_Page extract:_
In February, The Washington Post detailed how Pruitt had routinely flown first-class and stayed in high-end hotels on dozens of trips during his first year, racking up hundreds of thousands of dollars in taxpayer-funded expenses. While the EPA said such travel arrangements were necessary given the elevated number of threats to Pruitt’s security, the revelations led to a wave of criticism about his spending and inquiries from lawmakers and government investigators.
Further allegations of ethical misconduct soon followed.
First came news about a discount rental agreement Pruitt arranged in 2017 with the wife of an energy and transportation lobbyist. It allowed him to pay $50 a night only on the nights he used her Capitol Hill condo apartment.
Then came news that the EPA leader’s office had circumvented the White House and used an obscure provision in the Safe Drinking Water Act to give large pay increases last month to two top aides, staffers who had come with him from Oklahoma. In an interview in early April with Fox News, Pruitt claimed to have ‘‘corrected’’ the decision and said he was not aware of the raises beforehand. Three administration officials subsequently confirmed that Pruitt had indeed endorsed the raises, though other staff members had overseen the paperwork.
The drumbeat of accusations quickened: That the EPA once considered a roughly $100,000-a-month contract to lease Pruitt a private jet. That Pruitt’s director of scheduling was also house-hunting for him on the side. That after leaving his Capitol Hill rental last summer, he ran the EPA from Oklahoma for a month. That he wanted his security detail to use emergency lights and sirens to get him around Washington faster, including to dinner at a favorite French restaurant. That he had upgraded to a larger, customized — and more expensive — SUV than his predecessor. That he had reassigned or dismissed a handful of senior employees who questioned his spending on travel, furnishings and more.

_Source data:_
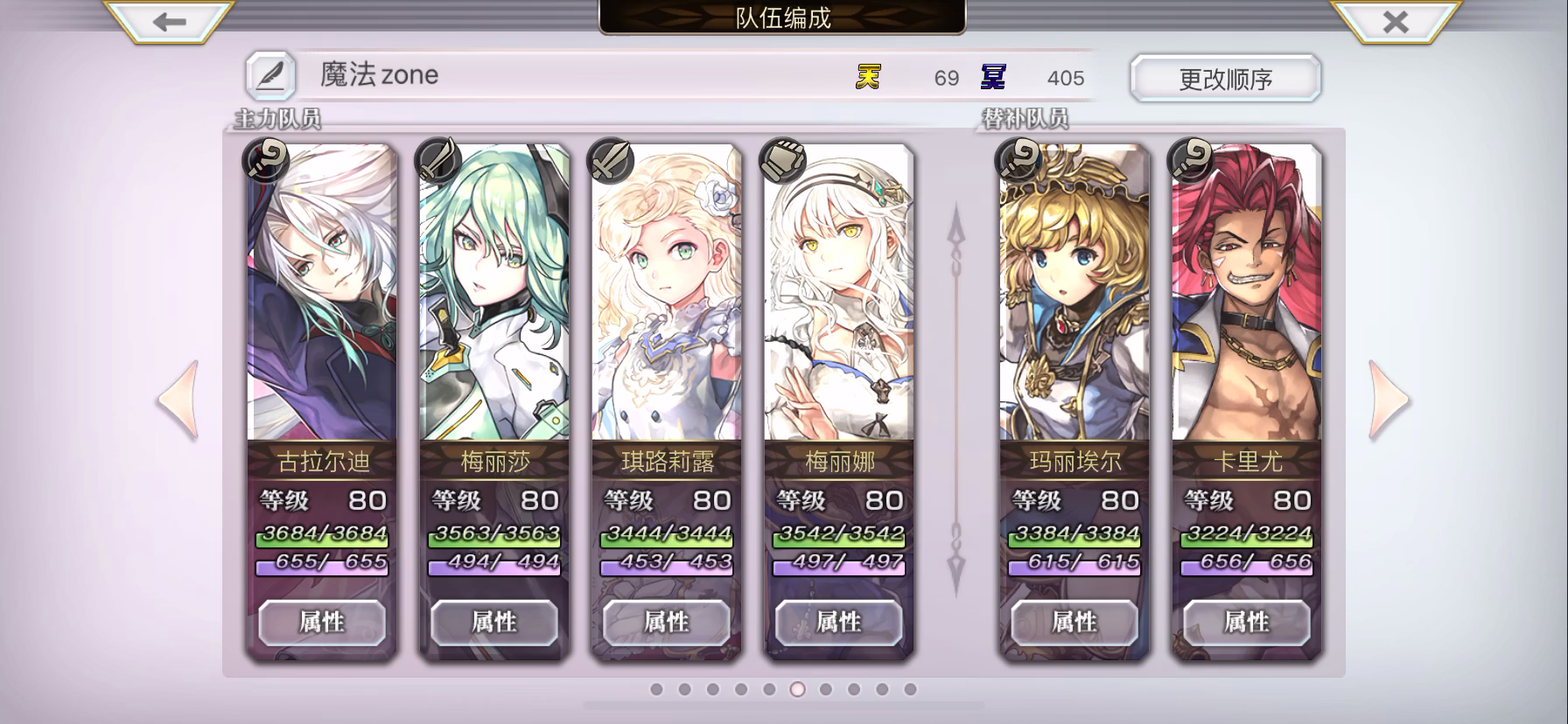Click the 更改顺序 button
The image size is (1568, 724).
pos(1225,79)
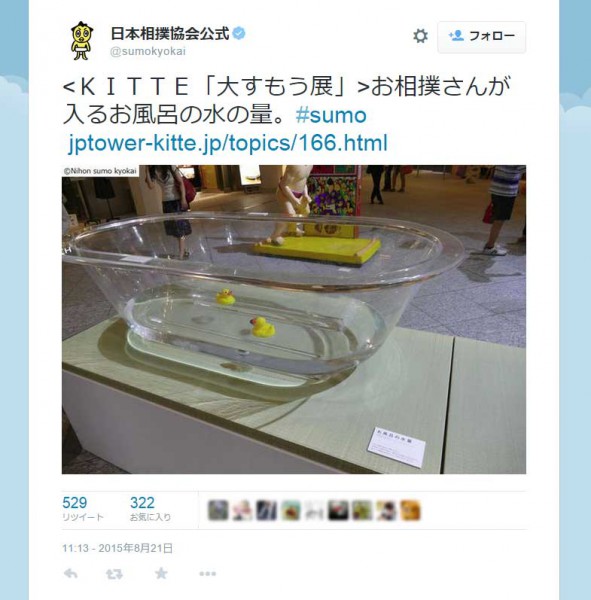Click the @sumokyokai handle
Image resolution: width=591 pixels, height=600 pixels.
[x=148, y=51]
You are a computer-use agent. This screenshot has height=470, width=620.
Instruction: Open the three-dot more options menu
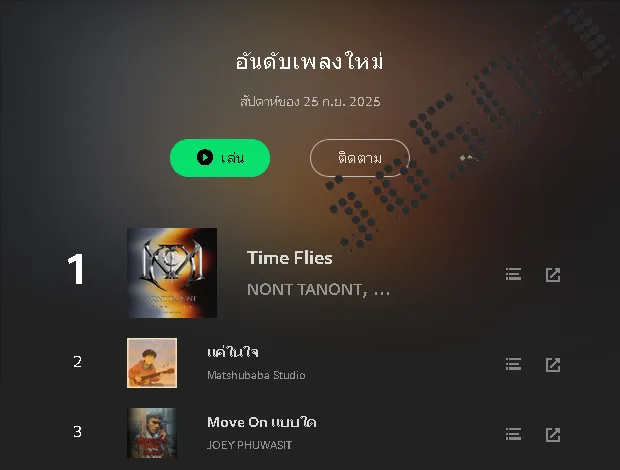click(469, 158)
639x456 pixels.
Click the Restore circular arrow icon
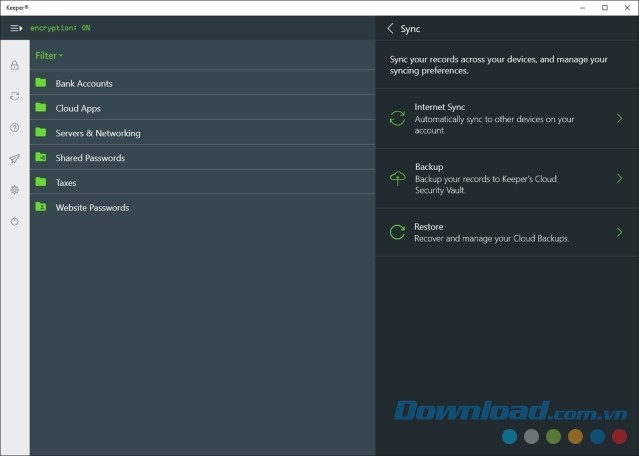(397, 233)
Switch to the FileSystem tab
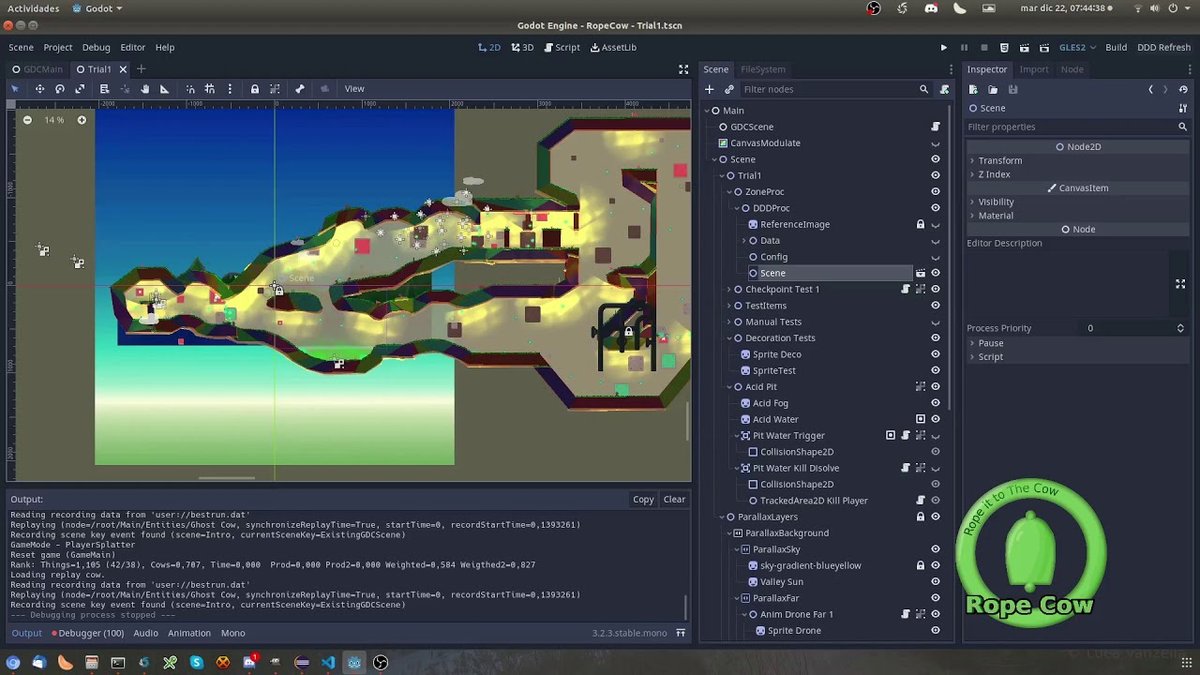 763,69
--
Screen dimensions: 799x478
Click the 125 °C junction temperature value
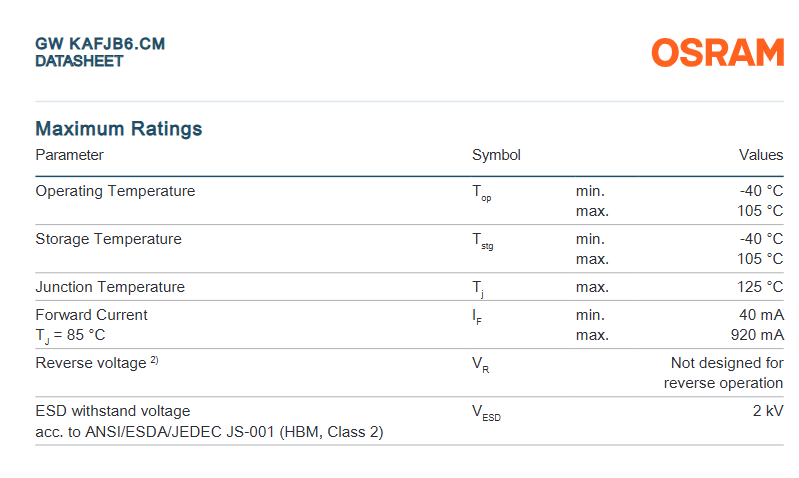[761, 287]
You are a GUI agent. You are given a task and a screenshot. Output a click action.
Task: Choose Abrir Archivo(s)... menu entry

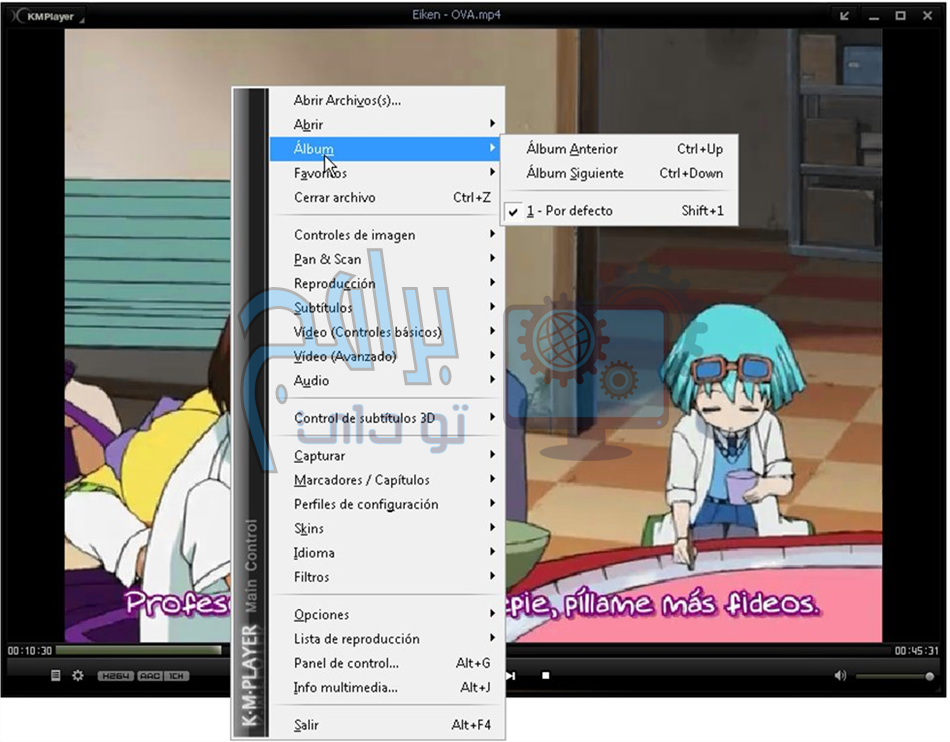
* * *
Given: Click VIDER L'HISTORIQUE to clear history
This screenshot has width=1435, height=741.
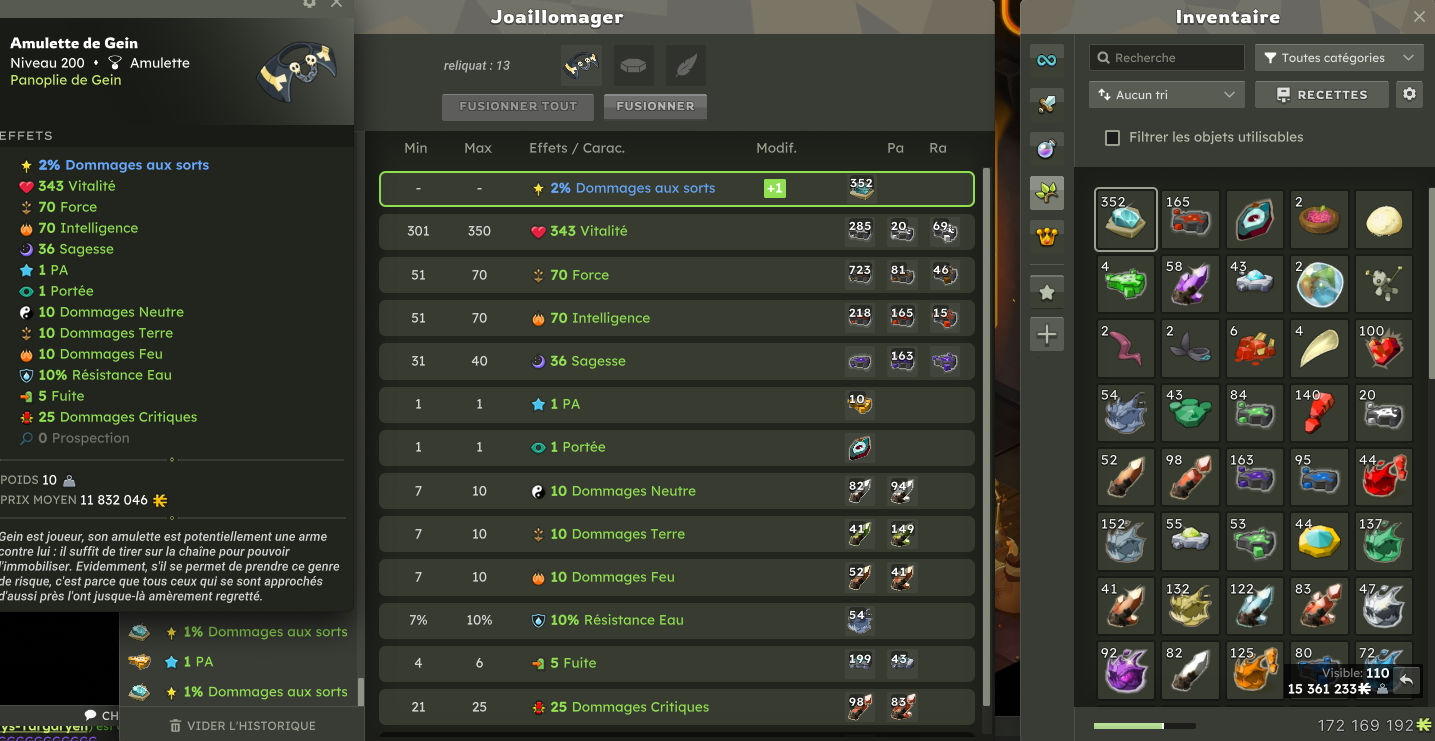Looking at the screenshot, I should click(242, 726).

_Work instructions:_
a - List every accusation against Pruitt that the passage about Pruitt's spending gives in its paragraph beginning "The drumbeat of accusations quickened".
b - Answer these questions using the passage about Pruitt's spending:
(i) What reason did the EPA give for Pruitt's first-class travel and high-end hotel stays?
(ii) How much did Pruitt pay for the Capitol Hill condo apartment, and on which nights?
(iii) Which news outlet interviewed Pruitt in early April?
c - Proceed with the passage about Pruitt's spending, starting after its final sentence.

_Responses by task:_
a -
- The EPA once considered a roughly $100,000-a-month contract to lease Pruitt a private jet.
- Pruitt's director of scheduling was also house-hunting for him on the side.
- After leaving his Capitol Hill rental last summer, he ran the EPA from Oklahoma for a month.
- He wanted his security detail to use emergency lights and sirens to get him around Washington faster, including to dinner at a favorite French restaurant.
- He had upgraded to a larger, customized, and more expensive SUV than his predecessor.
- He had reassigned or dismissed a handful of senior employees who questioned his spending on travel, furnishings and more.

b -
(i) The EPA said the arrangements were necessary because of the elevated number of threats to Pruitt's security.
(ii) He paid $50 a night, and only for the nights he used the apartment.
(iii) Fox News.

c -
Internally, Pruitt’s inner circle fractured between aides he had recruited from his Oklahoma days and conservatives who had worked in Washington for years and fought unsuccessfully to contain the administrator’s spending excesses.
As the headlines piled up — prompting Rep. Carlos Curbelo, R-Fla., to tweet that Pruitt’s ‘‘corruption scandals are an embarrassment to the Administration’’ — top aides strategized about how to protect their boss’ job. Industry allies rallied to his side.
Several congressional Republicans, as well as some governors, conservative groups and pundits, defended the embattled EPA chief. Sens. Rand Paul of Kentucky and Ted Cruz of Texas both publicly backed Pruitt, as did governors Matt Bevin, Ky., Phil Bryant, Miss., and Pete Ricketts, Neb. Bevin tweeted that the administrator should ‘‘ignore the nattering nabobs of negativism,’’ invoking a phrase Vice President Spiro Agnew used in 1969 while blasting the media.
But as weeks past and more allegations mounted, at least half a dozen of Pruitt’s closest aides, including several that came with him from Oklahoma, left the agency. His support on Capitol Hill eroded, and even few industry representatives rushed to his defense.
Just as he has with a few other Cabinet members he eventually dismissed, Trump at first stuck up for Pruitt. ‘‘He’s been very courageous,’’ the president told reporters April 5 on a flight back from West Virginia. ‘‘I can tell you at EPA he’s done a fantastic job.’’
On June 6, he again praised Pruitt during a meeting at FEMA headquarters. ‘‘EPA is doing really, really well. And, you know, somebody has to say that about you a little bit. You know that, Scott,’’ he said as Pruitt looked on. ‘‘People are really impressed with the job that’s being done at the EPA.’’
But less than a month later, the president decided his most controversial Cabinet member must go. On the night before offering his resignation, Pruitt had worn a checkered red shirt to a gathering for military families on the White House lawn, as fireworks exploded over the nation’s capital.